2. Cap In Progress at 2-3. When you want to start something new and the column is full, the rule triggers the only two honest options: finish something, or consciously demote something back to Backlog. Both are wins. Silent parallel expansion is the loss.

3. Read the pile-ups, not the cards. The board's diagnostic power is in the distribution. Cards accumulating in one column = bottleneck. A card that hasn't moved in two weeks = it's mislabeled (too big, blocked, or secretly a Won't-do). Act on the pattern.

4. Let moving a card back be a power move. Demoting work to Backlog is the WIP limit functioning as designed — a decision that frees capacity — not an admission of defeat.

What TaskCoach.AI Does With This

Every Space ships with a Kanban view over the same task database as the other seven views — dragging a card to Done stamps the completion, pays the XP, and feeds your analytics, so the drag is the data entry. Backlog and Todo are separate columns on purpose: the parked/committed distinction is the WIP limit's load-bearing wall. And custom columns let you match your real pipeline (Scoping → Drafting → Review → Shipped) so the bottleneck shows up where it actually lives.

The Bottom Line

Your completion rate is fixed. Your WIP is a choice.

Little's Law turns "focus" from a virtue into arithmetic: every item you start joins the divisor under everything else. The board isn't a prettier list — it's the instrument that makes the divisor visible.

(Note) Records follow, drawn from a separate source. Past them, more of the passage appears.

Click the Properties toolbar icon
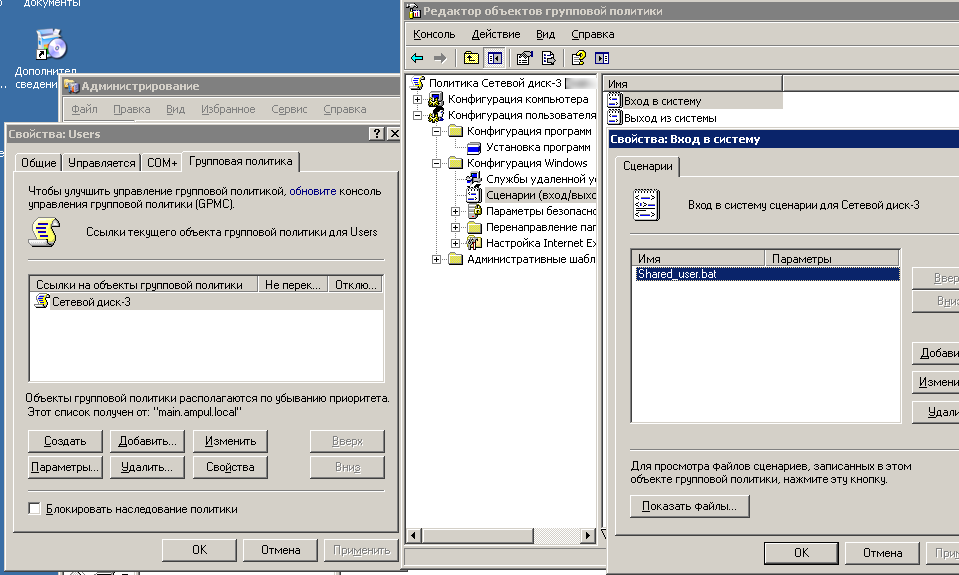tap(524, 58)
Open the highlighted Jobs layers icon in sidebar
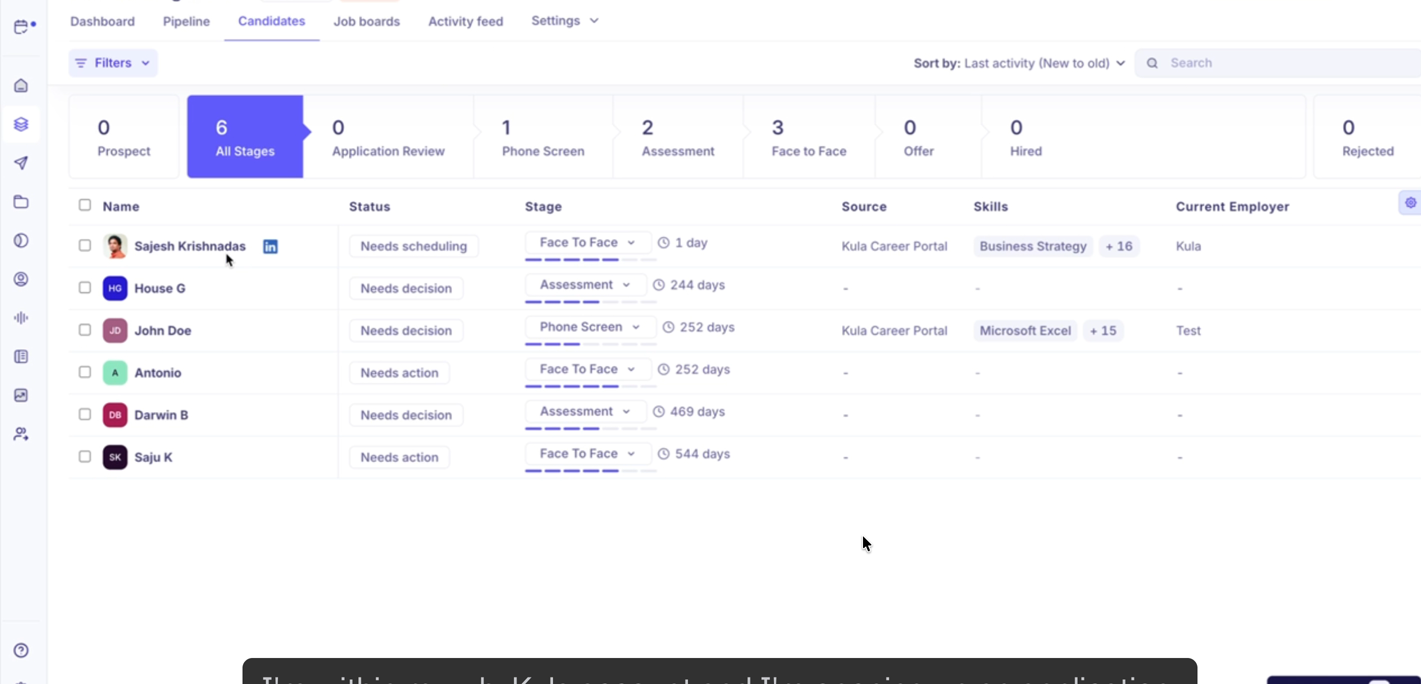This screenshot has height=684, width=1421. click(21, 123)
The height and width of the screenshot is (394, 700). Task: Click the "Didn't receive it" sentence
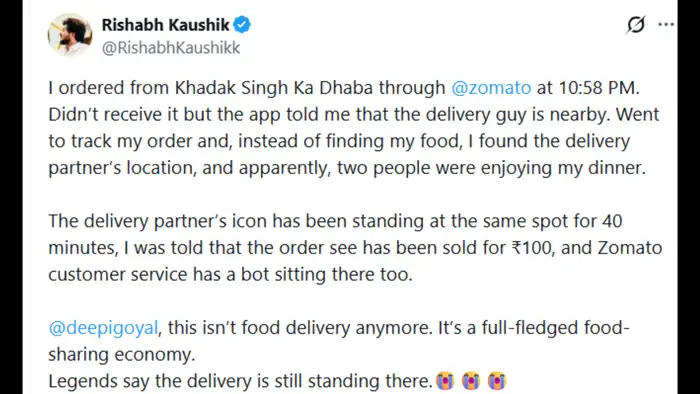point(329,115)
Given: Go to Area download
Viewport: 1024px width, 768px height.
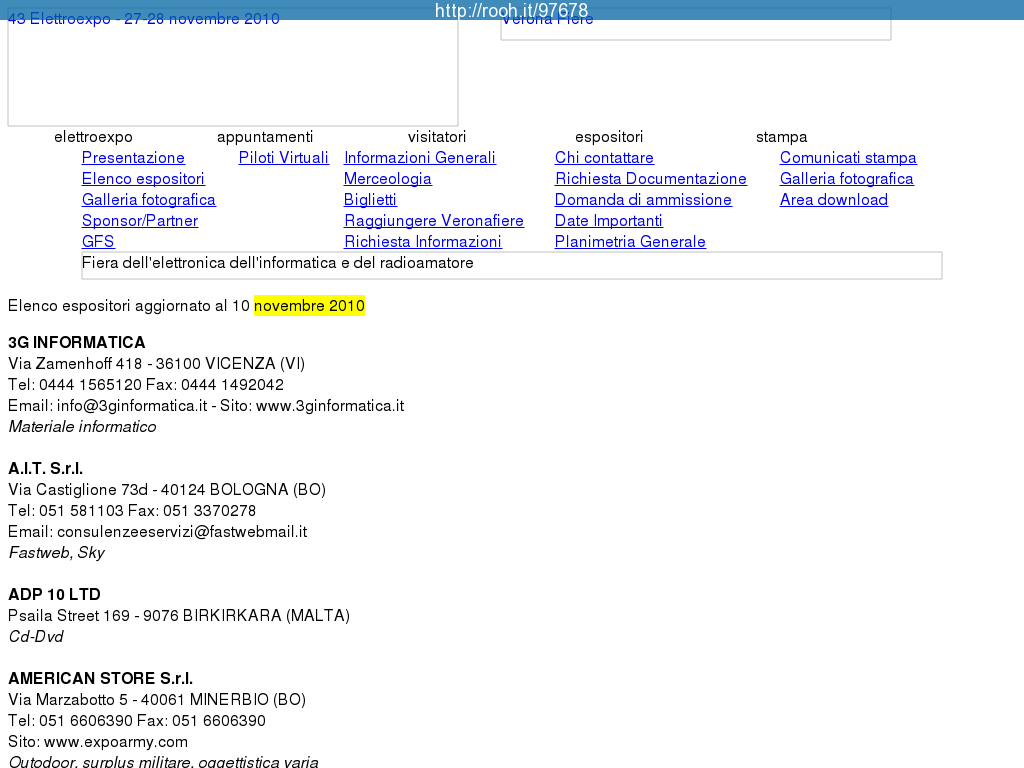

Stop starting. Start finishing.

Frequently asked questions

What is Little's Law?

A queueing-theory result proved by John Little in 1961: the average number of items in a system equals the arrival rate multiplied by the average time each item spends in the system. Rearranged for personal work: your average cycle time equals your work-in-progress divided by your completion rate. It holds for any stable system — factory lines, coffee queues, and your project board.

Why do WIP limits make you faster? Isn't that backwards?

It feels backwards because starting things feels like progress. But your completion rate is roughly fixed by your hours and energy — so the only lever left is how many things share that fixed capacity. Six items in progress at a rate of one finished per week means every item averages six weeks. Two items in progress means two weeks. Same effort, three times faster per item, plus compounding gains from less context-switching.

What's the difference between Backlog and Todo?

Commitment. Todo means committed — it consumes attention and counts against your working set. Backlog means deliberately parked with zero guilt attached. A healthy board moves items from Backlog to Todo only when capacity opens up. Moving an item back to Backlog is a decision, not a failure — it's the WIP limit doing its job.

How many things should be In Progress at once?

For an individual: one to three. The research on task-switching costs suggests every additional parallel stream taxes the others; most personal-kanban practitioners (Benson & Barry's Personal Kanban recommends starting at three) converge on 2-3 as the ceiling where flow survives. If your In Progress column is regularly above five, it's a second Backlog wearing a costume.